Joan Baez sings and plays with such understated beauty and elegance that any song she interprets sparkles with glimmers of her just-right vocal phrasing and her cascading guitar work. Her newest album, Whistle Down the Wind, comes a decade after her 2008 Grammy-nominated Day After Tomorrow. Baez’s commitment to social justice and her enduring devotion to the power of love to change our hearts imbues this album with a translucent grace. On Whistle Down the Wind, produced by Joe Henry, Baez has selected songs from Tom Waits, Mary Chapin Carpenter, Henry, and Eliza Gilkyson, among others, that, after hearing her versions, we can now hear only Joan Baez singing.
A world-class group of musicians joins Baez on Whistle Down the Wind: Jay Bellerose on drums; Tyler Chester on piano and organ; David Piltch on upright and electric bass; John Smith on acoustic guitar; Mark Goldenberg on gut-string guitar; Greg Leisz on six- and twelve-string acoustic guitars, electric guitar, mandocello, mandolin, and Weissenborn; Patrick Warren on piano and organ and additional keys. Gabriel Harris plays percussion on “Another World,” and Janeen Rae Heller plays saw on the title track.

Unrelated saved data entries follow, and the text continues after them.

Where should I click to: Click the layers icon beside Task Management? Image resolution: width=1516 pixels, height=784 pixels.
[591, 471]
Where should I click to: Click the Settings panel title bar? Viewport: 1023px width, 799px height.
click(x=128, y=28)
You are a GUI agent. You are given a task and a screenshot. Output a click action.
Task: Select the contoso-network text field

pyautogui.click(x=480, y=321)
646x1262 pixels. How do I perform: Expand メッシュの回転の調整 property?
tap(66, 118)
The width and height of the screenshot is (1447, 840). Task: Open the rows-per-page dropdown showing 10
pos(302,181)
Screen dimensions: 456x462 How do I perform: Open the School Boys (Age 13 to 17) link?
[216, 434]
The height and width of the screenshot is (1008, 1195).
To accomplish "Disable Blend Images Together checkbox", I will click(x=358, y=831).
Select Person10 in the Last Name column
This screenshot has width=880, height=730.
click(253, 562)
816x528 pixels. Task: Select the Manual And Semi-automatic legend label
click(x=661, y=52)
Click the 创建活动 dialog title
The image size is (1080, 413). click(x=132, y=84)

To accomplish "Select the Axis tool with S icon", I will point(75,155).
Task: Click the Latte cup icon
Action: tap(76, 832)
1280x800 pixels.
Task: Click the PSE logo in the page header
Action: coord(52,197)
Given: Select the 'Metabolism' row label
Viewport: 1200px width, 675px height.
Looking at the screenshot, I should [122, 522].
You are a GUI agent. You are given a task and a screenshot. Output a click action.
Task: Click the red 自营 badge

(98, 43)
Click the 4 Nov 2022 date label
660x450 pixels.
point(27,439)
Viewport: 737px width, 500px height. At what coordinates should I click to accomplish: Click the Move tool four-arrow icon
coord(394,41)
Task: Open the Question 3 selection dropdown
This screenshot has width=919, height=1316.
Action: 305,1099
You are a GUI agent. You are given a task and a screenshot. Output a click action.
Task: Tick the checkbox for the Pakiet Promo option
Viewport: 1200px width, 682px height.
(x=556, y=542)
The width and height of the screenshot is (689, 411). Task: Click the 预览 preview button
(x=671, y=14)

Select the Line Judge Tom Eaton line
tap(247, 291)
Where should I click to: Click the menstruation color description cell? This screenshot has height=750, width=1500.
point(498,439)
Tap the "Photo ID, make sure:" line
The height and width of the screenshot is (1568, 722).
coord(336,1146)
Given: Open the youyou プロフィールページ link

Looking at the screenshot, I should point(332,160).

The album opens with Tom Waits’ and Kathleen Brennan’s pensive “Whistle Down the Wind,” a song that is haunting in its evocation of our often-frustrated searches for place or for home. The song opens sparely with simple guitar chords and drums over which Baez sings mournfully of “place where they never sleep” and a “broken windmill/where there’s no wind at all.” Heller’s saw on the bridge creates an ethereal atmosphere and underscores the aching gloominess of the song. It’s a perfect album opener, for it sets a tone for the rest of the album, promising that the rest of the songs will achieve this beauty.
Zoe Mulford’s “The President Sang Amazing Grace” is one of the most poignant songs on the album, reflecting a moment of love and hospitality turned upside down before a community is restored through forgiveness, hope, and song. The song focuses on the killing of nine people in a church in Charleston, South Carolina, in June 2015. The opening verse captures the ordinariness of the moments prior to the shootings: “A young man came to a house of prayer/They did not ask him what brought him there/He was no friend, he was not kin/but they opened the door and let him in.” The scene turns violent, but the redemptive moment comes when the president speaks at the funerals and sings “Amazing Grace.” A simple piano score adds a clarity and bracing force to the lyrics; all through the song notes from the hymn “Amazing Grace” echo and flow under the melody, until the final words where the tune elides into a somber four bars of the hymn. It’s a moment of clarity for these times in which we live where a leader reaches out to offer a healing voice of hope to a grieving community.
Baez’s version of Gilkyson’s “The Great Correction” captures perfectly the “let’s-sing-this-in-our-loudest-voices” nature of the song. There’s a jauntiness in her version, but it’s in the service of bringing together voices that are “gonna shout 'til the walls come tumblin’ down.” Baez captures the visionary character of the song, and its opening words continue to be sobering: “Down on the corner of ruin and grace/I’m growin’ weary of the human race/Hold my lamp up in everyone’s face/Lookin’ for an honest man.”
Whistle Down the Wind may be Joan Baez’s best album, for it showcases her way with a song: her emotional engagement with the lyrics, her passionate delivery of the story in the song, her somber or soaring musical setting of the lyrics. There are moments of purity, clarity, and grace on Baez’s album delivered powerfully and poignantly through her vision and her voice.